= Co-carcinogen =

A co-carcinogen is a chemical that promotes the effects of a carcinogen in the production of cancer. Usually, the term is used to refer to chemicals that are not carcinogenic on their own, such that an equivalent amount of the chemical is insufficient to initiate carcinogenesis. A chemical can be co-carcinogenic with other chemicals or with nonchemical carcinogens, such as UV radiation.

For example, sodium arsenite can be administered to mice at a low enough concentration that it does not cause tumors on its own, but it increases the rate of formation and size of tumors formed after UV exposure.

A chemical may act as a co-carcinogen even if it does not cause direct DNA damage such as mutation, as long as it can affect a cancer-related pathway. An example of this category includes chemicals within the phorbol ester family, which mimic a native signalling molecule. This ester is not mutagenic, but can increase the rate of cancer by promoting cell growth, a traditional hallmark of cancer.

A chemical may both have anti-carcinogenic properties and yet still be a co-carcinogen in combination with some carcinogens. Additionally, the carcinogenic modifying ability of a chemical can often be dose dependent, where low doses of the compound produce beneficial (or at least non-harmful) results (as in hormesis) while higher doses can lead to a toxic effect.

Evidence points to beta carotene being one example of such a compound, which has led researchers to caution against the emphasis on isolated dietary supplements and instead recommend a focus on promoting a diverse diet rich in fruits and vegetables.

== Classification of co-carcinogen==
The International Agency for Research on Cancer (IARC), established in 1965 as a subunit of World Health Organization, classify carcinogens into four groups. Co-carcinogen is not in any of these four groups.

- Group 1: Carcinogenic to humans.
- Group 2A: Probably carcinogenic to humans.
- Group 2B: Possibly carcinogenic to humans.
- Group 3: Not classifiable as to its carcinogenicity to humans.
- Group 4: Probably not carcinogenic to humans.
- Co-carcinogen
- Anti-carcinogen

Co-carcinogen does not work as the same way of carcinogenic that having the ability to cause cytopathic effect (CPE) to body cells, tissues and even organs. However, co-carcinogen activates and strengthen the functioning of carcinogenic substance.

==Common co-carcinogens==
Co-carcinogens can be a lifestyle like cigarette-smoking, alcohol-drinking or even areca nut tobacco-chewing, which is an Asian tradition, because those activities promote the cytopathic effect (CPE).
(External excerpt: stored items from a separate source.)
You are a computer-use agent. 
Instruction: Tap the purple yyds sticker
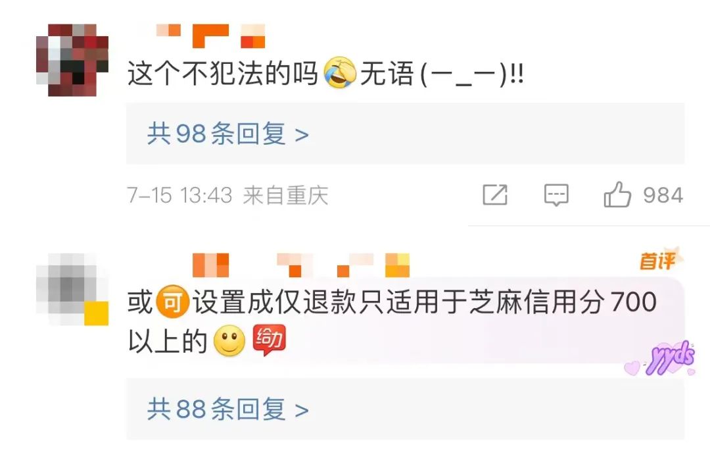click(661, 359)
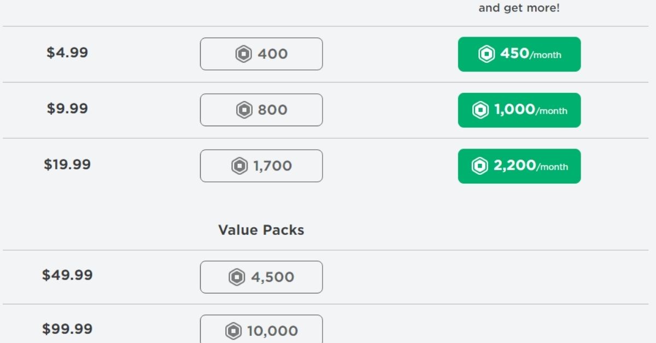Click the Robux icon beside 4,500
The width and height of the screenshot is (656, 343).
point(237,277)
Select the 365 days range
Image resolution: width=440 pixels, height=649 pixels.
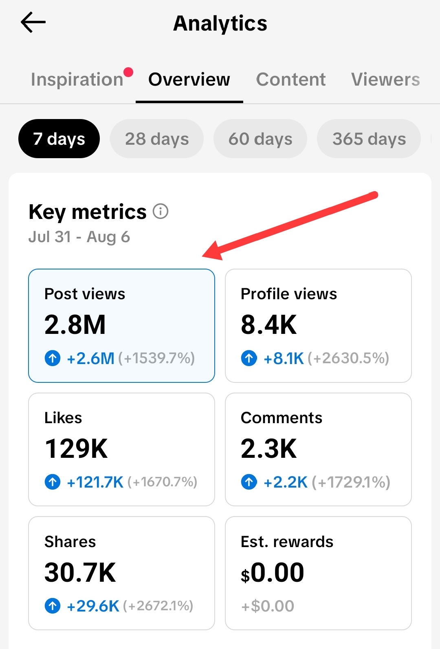(x=369, y=139)
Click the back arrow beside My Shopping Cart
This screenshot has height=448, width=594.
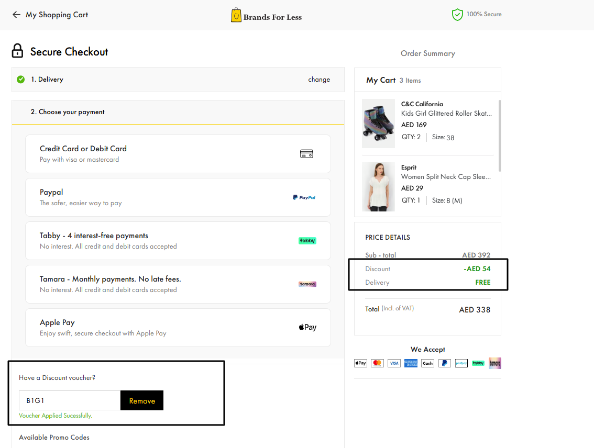(x=16, y=15)
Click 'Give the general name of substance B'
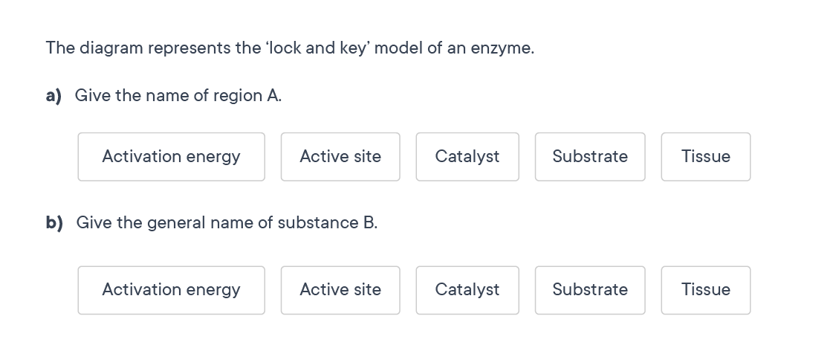 point(227,223)
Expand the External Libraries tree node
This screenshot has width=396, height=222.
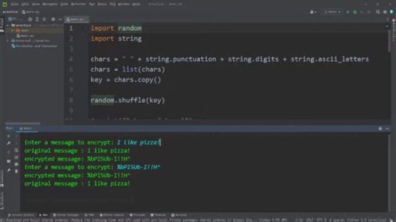[x=8, y=41]
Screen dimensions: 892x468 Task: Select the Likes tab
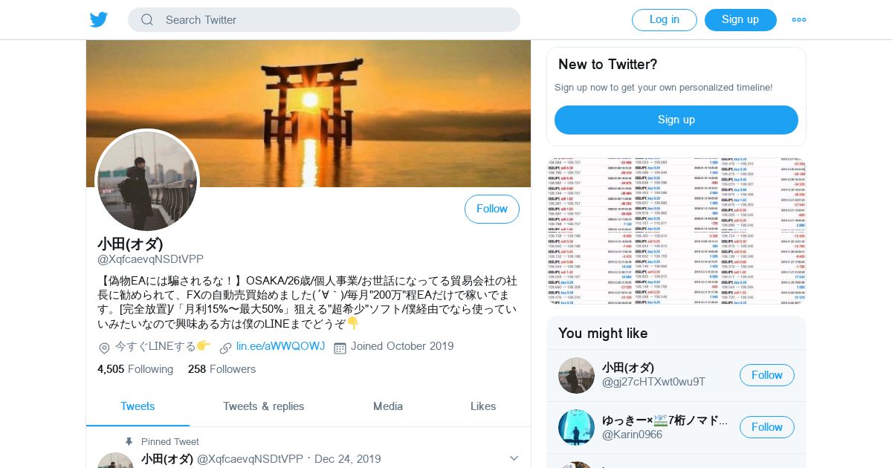(x=483, y=406)
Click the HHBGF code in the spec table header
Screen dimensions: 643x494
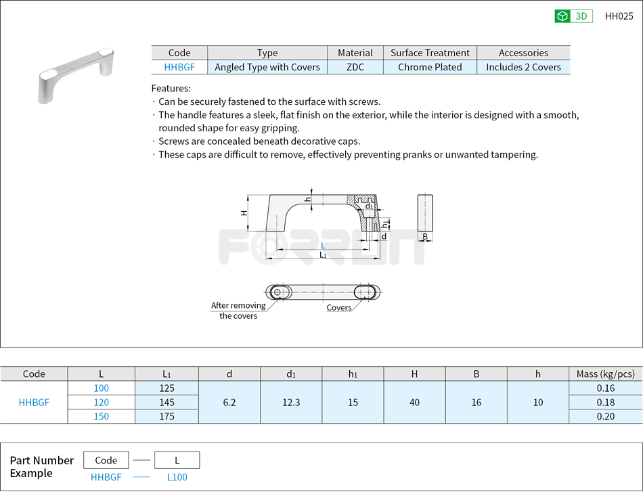point(179,67)
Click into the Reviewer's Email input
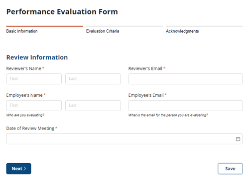Image resolution: width=249 pixels, height=186 pixels. (186, 79)
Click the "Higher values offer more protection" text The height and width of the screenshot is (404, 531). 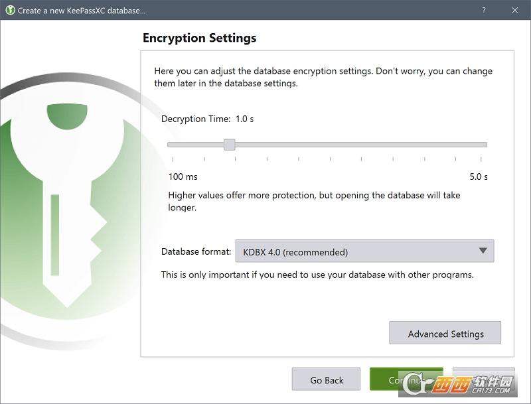(x=313, y=196)
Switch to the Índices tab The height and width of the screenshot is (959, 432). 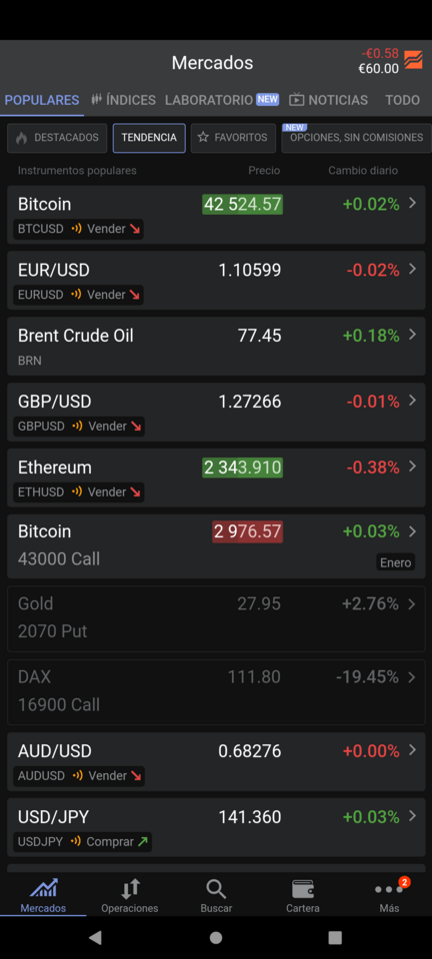[x=123, y=100]
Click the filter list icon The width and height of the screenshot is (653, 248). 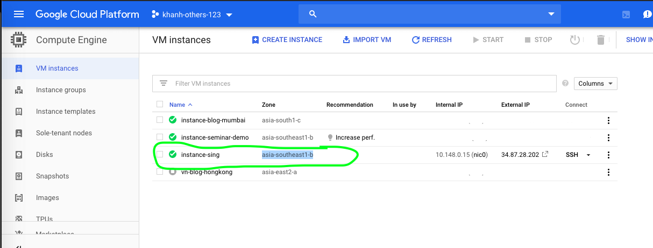[x=164, y=84]
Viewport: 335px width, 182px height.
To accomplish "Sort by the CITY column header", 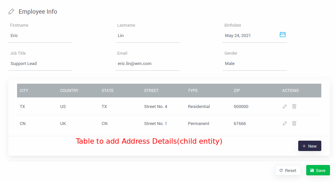I will coord(24,91).

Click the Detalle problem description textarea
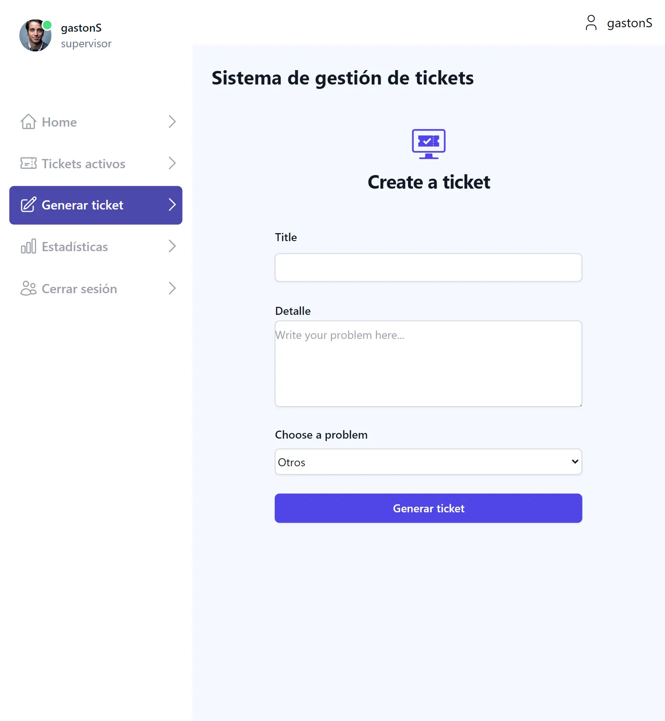pyautogui.click(x=428, y=363)
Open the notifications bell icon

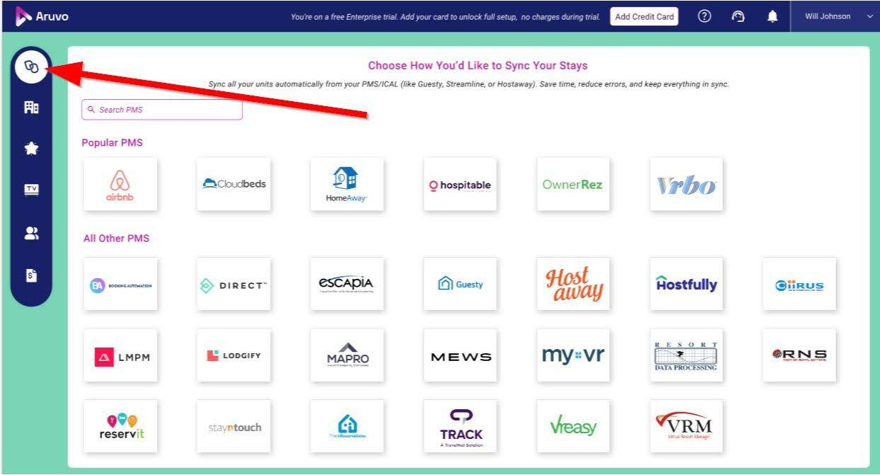pos(772,16)
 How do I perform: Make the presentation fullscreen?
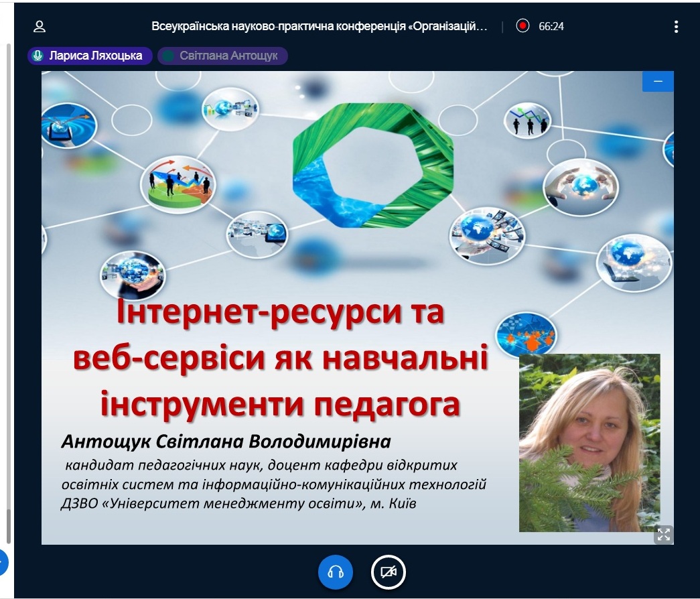(663, 534)
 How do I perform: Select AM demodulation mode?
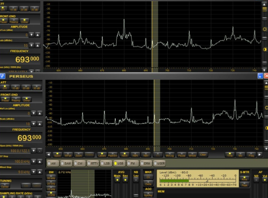coord(52,163)
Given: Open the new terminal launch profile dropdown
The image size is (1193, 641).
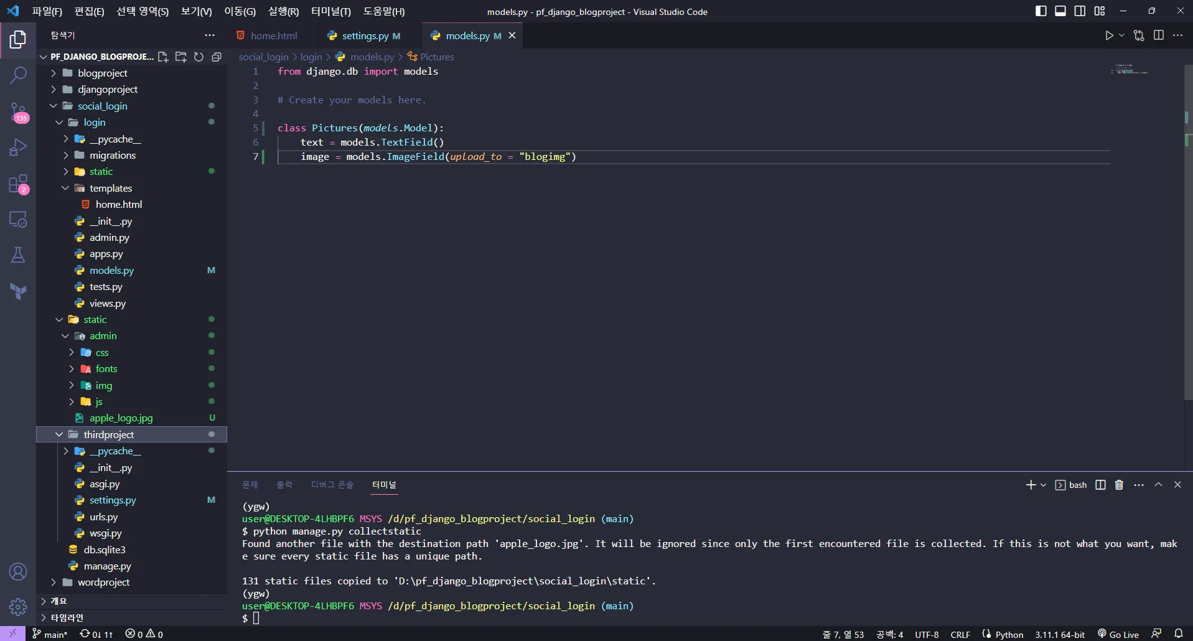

Also, some virus are co-carcinogens like Herpesviruses, Epstein–Barr virus (EBV) and human herpesvirus 4 (HHV-4) Over intake beta carotene for a long period of time increased the risk of lung cancer, prostate cancer and many other kind of malignant tumor for cigarette smoker and worker having high contact with asbestos.

==Issues==

Tolerable upper intake levels

Experiments for human toxicology require a long term following and a large amount of investment in order to classify a chemical as an co-carcinogen, carcinogen, or anti-carcinogenic. In recent years, people substitute health supplements for healthy meals. Some myths even state beta carotene as elixir in developing countries (the Third World).

With rising health consciousness, people rely on food supplements like vitamins A, B, C, D, E etc. these vitamins act as anti-oxidants chemical in the human body. Antioxidants is a good chemical in the appropriate consumption but a large overdose can cause cellular oxidation and cause cytopathic. Also, the industries can not strictly control the concentration and dose for supplement that extracted from natural food resources. A long-term consumption of those supplement can cause physical burden and also a significant hard work for organ to metabolize. Many health organization and government have published a maximum daily consumption for supplement called tolerable upper intake levels (UL), for example World Health Organization suggest the tolerable upper intake levels of vitamin C is 2000 mg/d for adult men from age 31 to 50. Tolerable upper intake levels is different for different gender and age. These suggested intake level can be followed in order to maintain the public health and safety.

Both animal and human experiment research shows that supplement cannot be the substitution to replace the daily food diet. Having a diverse diet and healthy habits is the better way to stay healthy instead of taking a lots of supplement that might be a co-carcinogen.